Taylor Eighmy 041619 02
University of Texas at San Antonio President Taylor Eighmy says years of work by multiple leaders has positioned the institution for historic gains.
Gabe Hernandez | SABJ
W. Scott Bailey
By W. Scott Bailey – Senior Reporter, San Antonio Business Journal

“The actual designation itself is just going to open up so many doors," said UTSA President Taylor Eighmy.

The University of Texas at San Antonio now has a better idea where it stands against its national peers after securing a formal Research 1 designation from the Carnegie Classification of Institutions of Higher Education — a status it’s worked for years to attain. 

Now, the work has begun to leverage that into new institutional alliances and expanded funding.

“The actual designation itself is just going to open up so many doors, these opportunities around strategic partnerships and collaboration that take advantage of two of our most important characteristics — as a Hispanic thriving institution and as research discovery enterprise,” UTSA President Taylor Eighmy said.

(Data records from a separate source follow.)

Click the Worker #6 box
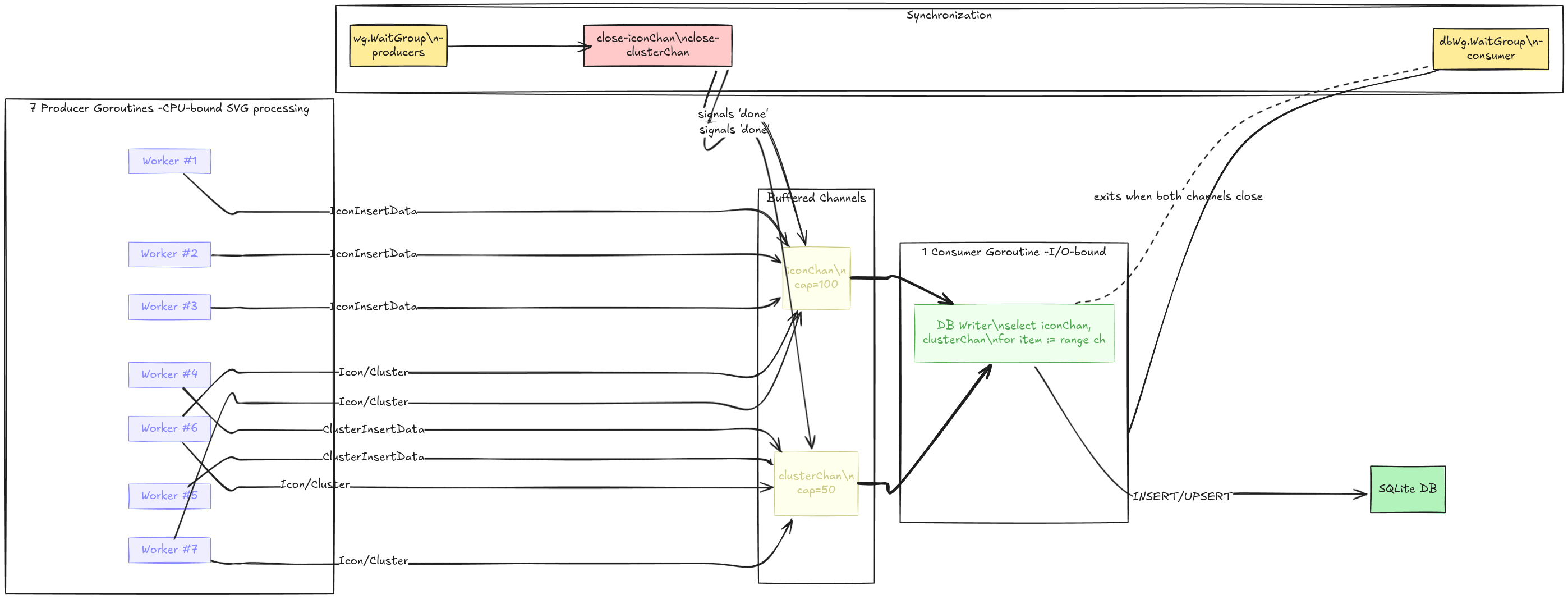Viewport: 1568px width, 599px height. click(169, 428)

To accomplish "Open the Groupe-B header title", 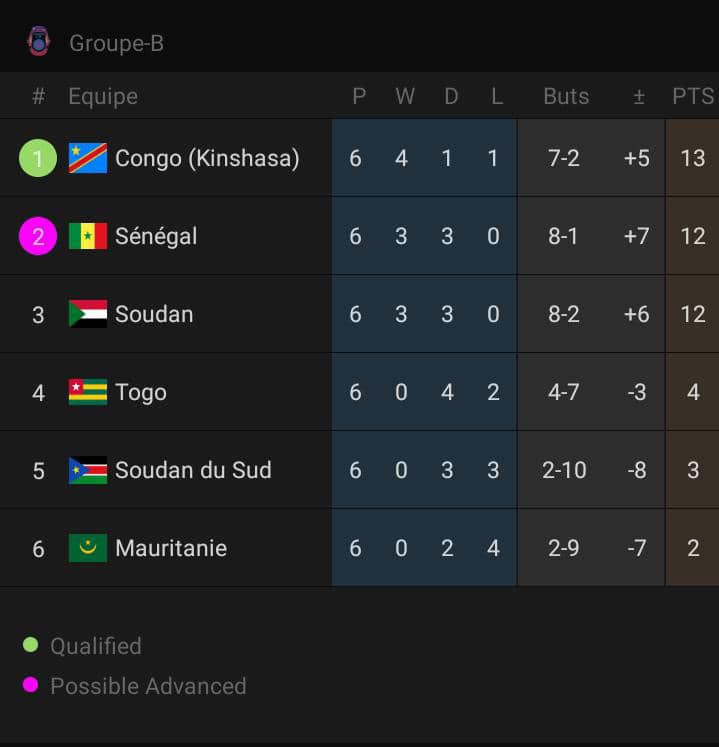I will pyautogui.click(x=116, y=43).
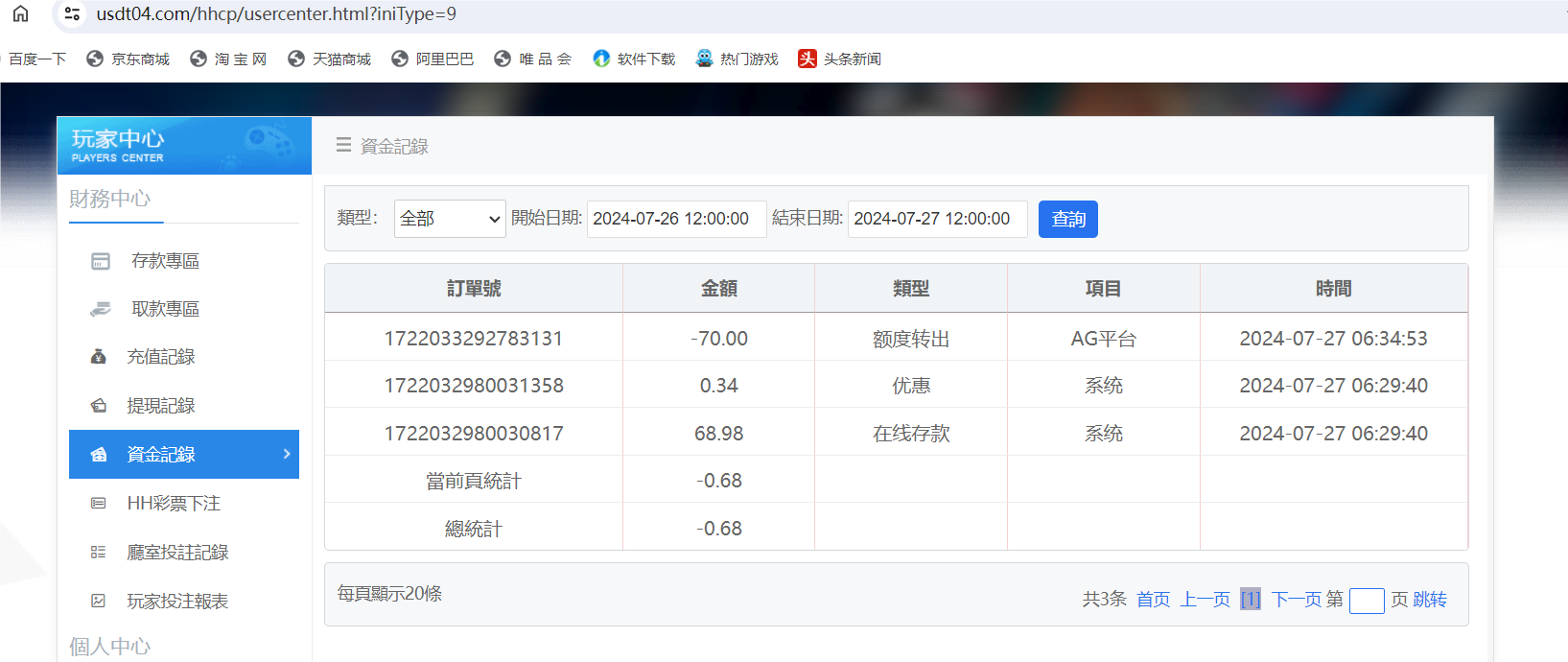The height and width of the screenshot is (662, 1568).
Task: Click the 存款專區 deposit icon in sidebar
Action: coord(101,261)
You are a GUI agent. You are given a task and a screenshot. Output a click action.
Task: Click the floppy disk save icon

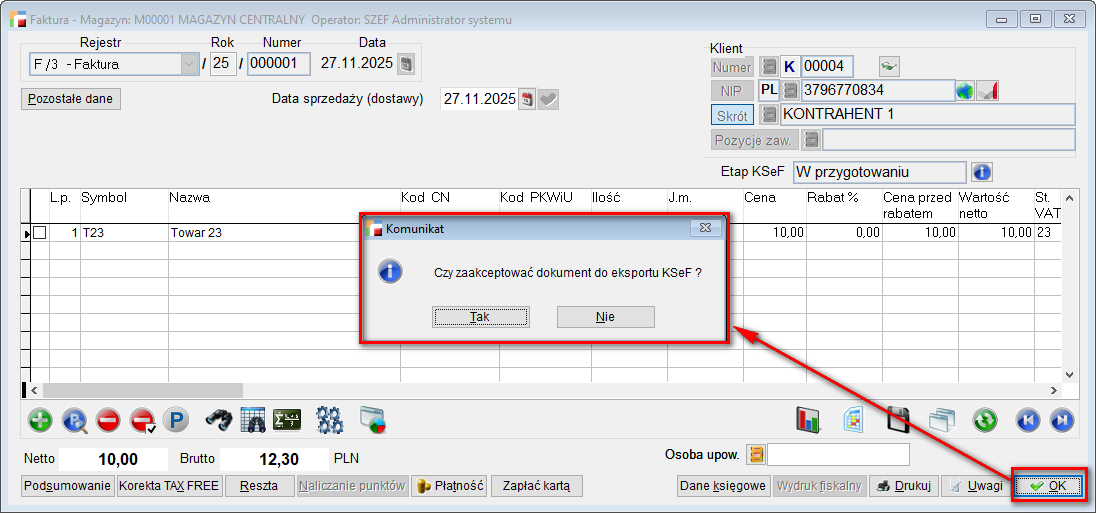click(898, 420)
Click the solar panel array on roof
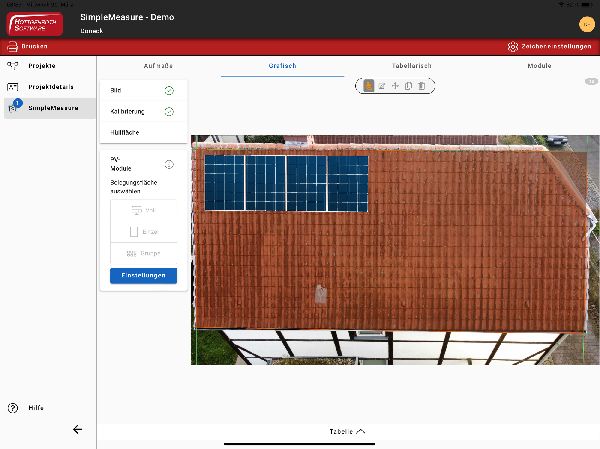600x449 pixels. pos(285,182)
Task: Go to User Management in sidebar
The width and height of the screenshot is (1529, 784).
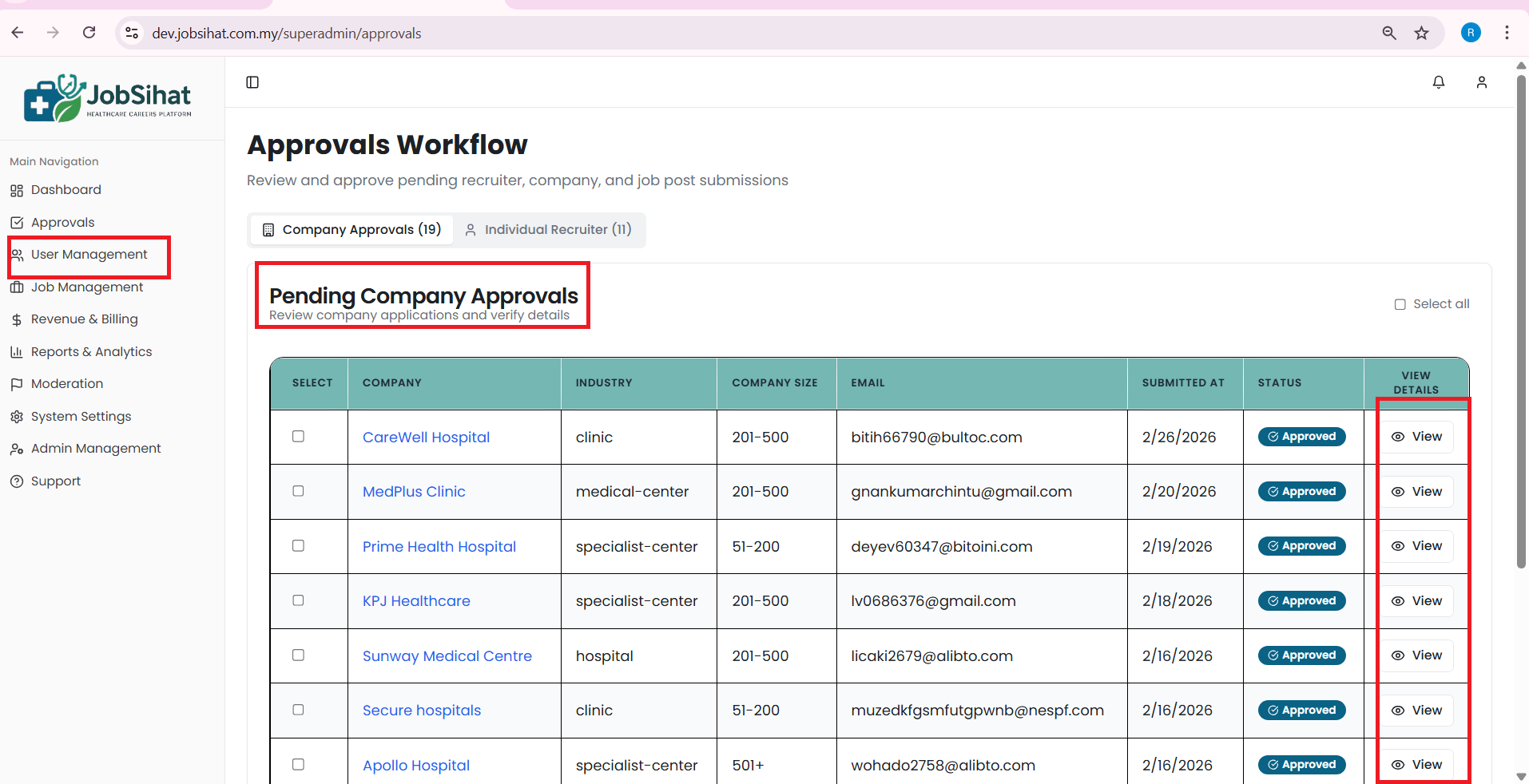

UTSA has recreated some of the principal component analysis used by Carnegie to classify institutions as R1 to gain a better idea of where it stands among some of the other universities that have secured the designation. It’s now in company with institutions such as Rice, Tufts, and Kansas State universities and Oregon State University, among others.  

“It's amazing how well we compare to institutions that have been around twice as long as us,” Eighmy said. “Many of them are private institutions. Some of them have medical schools.”

It wasn’t so long ago some thought of UTSA as a large commuter school. Now, it’s entering a different stratosphere. 

With its Carnegie designation, UTSA is now part of the Alliance of Hispanic Serving Research Universities, a group comprised of about 20 institutions in the U.S., according to Eighmy, that are recognized both as Hispanic serving by the Department of Education and as R1. 

Eighmy expects the Carnegie decision will put UTSA in a position to work more closely with government officials. That could lead to additional public funding support — especially in the research arena.

The UTSA president said it could also drive more nonprofit and philanthropic support to the 52-year-old university, pointing to the $40 million gift UTSA received in June from author and philanthropist MacKenzie Scott and husband Dan Jewett — even before the Carnegie designation. 

“There are other organizations that want to follow in their footsteps in supporting institutions like us,” Eighmy said. “So, in some ways, all of this continues to open doors at an accelerated rate. That’s a huge part of this.”